A Seacor subsidiary is investing in green tugboats to boost US harbour towage services
Seabulk Towing Holdings has ordered four harbour tugs from Alabama-based Master Boat Builders Inc with hybrid propulsion and space for energy storage systems to be installed in the future.
These powerful tugs were ordered in response to US port expansion and larger container ships using the nation’s terminals. Delivery is scheduled in H2 2021 and 2022.
“This order highlights Seabulk’s ongoing commitment to support growth in our core markets and provide the best available equipment to serve our customers’ developing demands,” said Seabulk president Daniel Thorogood.
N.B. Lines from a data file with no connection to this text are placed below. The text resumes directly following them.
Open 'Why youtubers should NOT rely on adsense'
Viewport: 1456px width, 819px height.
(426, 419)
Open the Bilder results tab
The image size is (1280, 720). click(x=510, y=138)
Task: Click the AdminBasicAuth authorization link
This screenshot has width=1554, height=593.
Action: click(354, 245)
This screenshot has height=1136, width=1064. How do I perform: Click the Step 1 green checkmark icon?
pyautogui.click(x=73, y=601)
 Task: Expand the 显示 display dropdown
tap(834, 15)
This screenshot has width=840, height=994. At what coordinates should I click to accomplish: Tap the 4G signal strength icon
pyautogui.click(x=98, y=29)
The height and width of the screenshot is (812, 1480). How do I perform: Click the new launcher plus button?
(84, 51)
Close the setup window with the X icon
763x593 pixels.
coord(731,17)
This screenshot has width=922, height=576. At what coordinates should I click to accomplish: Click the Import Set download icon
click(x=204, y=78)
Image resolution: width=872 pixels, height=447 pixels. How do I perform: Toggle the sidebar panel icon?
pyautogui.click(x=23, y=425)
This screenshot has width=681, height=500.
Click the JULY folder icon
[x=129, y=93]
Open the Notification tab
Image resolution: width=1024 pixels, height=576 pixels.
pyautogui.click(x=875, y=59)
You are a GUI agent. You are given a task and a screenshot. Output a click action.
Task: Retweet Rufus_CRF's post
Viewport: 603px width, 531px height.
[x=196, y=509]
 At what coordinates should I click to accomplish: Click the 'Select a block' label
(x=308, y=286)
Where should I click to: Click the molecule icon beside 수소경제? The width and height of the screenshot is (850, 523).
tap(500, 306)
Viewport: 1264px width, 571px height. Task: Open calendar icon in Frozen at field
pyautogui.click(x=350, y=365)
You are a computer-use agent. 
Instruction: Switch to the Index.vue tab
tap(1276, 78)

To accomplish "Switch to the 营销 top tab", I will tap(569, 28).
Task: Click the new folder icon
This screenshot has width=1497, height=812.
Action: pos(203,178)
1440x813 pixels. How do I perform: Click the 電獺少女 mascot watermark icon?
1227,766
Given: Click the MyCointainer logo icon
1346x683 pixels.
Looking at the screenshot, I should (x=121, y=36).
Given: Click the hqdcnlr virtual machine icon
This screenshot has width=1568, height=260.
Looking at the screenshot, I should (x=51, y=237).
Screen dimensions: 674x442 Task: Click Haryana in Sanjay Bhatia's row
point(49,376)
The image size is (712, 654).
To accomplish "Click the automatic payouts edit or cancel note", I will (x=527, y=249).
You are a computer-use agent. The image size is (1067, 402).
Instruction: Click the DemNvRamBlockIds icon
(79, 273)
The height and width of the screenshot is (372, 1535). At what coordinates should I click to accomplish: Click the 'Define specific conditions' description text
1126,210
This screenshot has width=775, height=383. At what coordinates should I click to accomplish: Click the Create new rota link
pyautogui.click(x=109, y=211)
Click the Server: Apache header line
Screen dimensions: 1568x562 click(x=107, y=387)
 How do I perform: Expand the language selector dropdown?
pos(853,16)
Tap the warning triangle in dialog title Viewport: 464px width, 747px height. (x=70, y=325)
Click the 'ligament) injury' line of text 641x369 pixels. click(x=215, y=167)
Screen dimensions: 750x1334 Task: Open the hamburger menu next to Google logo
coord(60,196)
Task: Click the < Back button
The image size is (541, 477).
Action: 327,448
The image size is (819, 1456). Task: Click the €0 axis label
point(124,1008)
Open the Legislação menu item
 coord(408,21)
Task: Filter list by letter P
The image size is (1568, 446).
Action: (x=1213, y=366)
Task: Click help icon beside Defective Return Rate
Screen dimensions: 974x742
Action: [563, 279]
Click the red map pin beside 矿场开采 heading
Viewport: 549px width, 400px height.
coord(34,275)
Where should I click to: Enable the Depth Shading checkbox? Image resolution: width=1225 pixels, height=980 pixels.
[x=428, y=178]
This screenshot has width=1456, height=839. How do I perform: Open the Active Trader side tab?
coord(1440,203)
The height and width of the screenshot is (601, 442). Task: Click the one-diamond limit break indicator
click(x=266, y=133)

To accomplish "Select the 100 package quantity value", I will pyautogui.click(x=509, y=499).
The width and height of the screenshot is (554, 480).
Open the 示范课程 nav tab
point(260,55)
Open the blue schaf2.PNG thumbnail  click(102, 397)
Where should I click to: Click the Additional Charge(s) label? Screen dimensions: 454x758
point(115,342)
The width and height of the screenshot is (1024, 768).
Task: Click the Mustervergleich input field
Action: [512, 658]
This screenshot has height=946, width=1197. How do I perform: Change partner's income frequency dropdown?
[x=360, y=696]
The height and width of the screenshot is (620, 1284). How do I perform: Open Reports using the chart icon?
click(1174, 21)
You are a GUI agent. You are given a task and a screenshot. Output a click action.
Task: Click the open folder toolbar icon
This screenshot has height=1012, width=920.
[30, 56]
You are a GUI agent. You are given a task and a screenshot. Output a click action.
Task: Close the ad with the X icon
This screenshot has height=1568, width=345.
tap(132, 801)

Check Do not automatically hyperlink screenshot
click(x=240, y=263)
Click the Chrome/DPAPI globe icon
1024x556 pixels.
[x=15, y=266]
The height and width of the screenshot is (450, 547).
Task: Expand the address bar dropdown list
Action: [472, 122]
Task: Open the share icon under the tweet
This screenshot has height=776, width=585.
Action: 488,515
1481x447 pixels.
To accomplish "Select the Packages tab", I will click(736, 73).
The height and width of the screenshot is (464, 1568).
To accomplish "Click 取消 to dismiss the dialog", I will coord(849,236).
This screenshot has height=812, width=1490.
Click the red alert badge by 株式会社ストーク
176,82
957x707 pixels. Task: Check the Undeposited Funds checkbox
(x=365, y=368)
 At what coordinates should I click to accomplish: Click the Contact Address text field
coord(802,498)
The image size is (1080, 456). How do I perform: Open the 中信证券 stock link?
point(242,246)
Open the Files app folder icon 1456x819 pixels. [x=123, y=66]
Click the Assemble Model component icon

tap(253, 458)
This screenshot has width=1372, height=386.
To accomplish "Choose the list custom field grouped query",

“These tugs represent the latest in technological innovation and showcase our responsiveness to structural and environmental stewardship changes in the shipping sector,” he added.
All four of these tugs will have the latest in hull design and propulsion and bollard pulls of around 80 tonnes, which is sufficient for manoeuvring the latest ultra-large container ships being built in Asia.
Two of the newbuilds will be advanced Rotortugs and will augment Seabulk’s existing fleet of Rotortugs introduced from 2017.
The other two will be azimuth stern drive newbuilds with diesel mechanical and electric motor propulsion systems.
All four vessels will have hybrid propulsion and arrangements to allow for the future installation of batteries. This will enable Seabulk to provide greener solutions to meet its customers’ requests.
These tugs will operate alongside Seabulk’s existing harbour fleet in the US Gulf of Mexico and the US East Coast.
There has been a revival in US tugboat building as owners expand their fleets to meet rising harbour and inland towage demand.
Seabulk operates a fleet of 27 vessels. It provides towage services in seven ports in the US Gulf and Florida coastal ports, and provides offshore towing for short- and long-term project requirements.
Seabulk is also a partner in Kotug SeaBulk Maritime Services, which provides towage services to ships in the Buckeye Bahamas Hub Terminal on Grand Bahama island.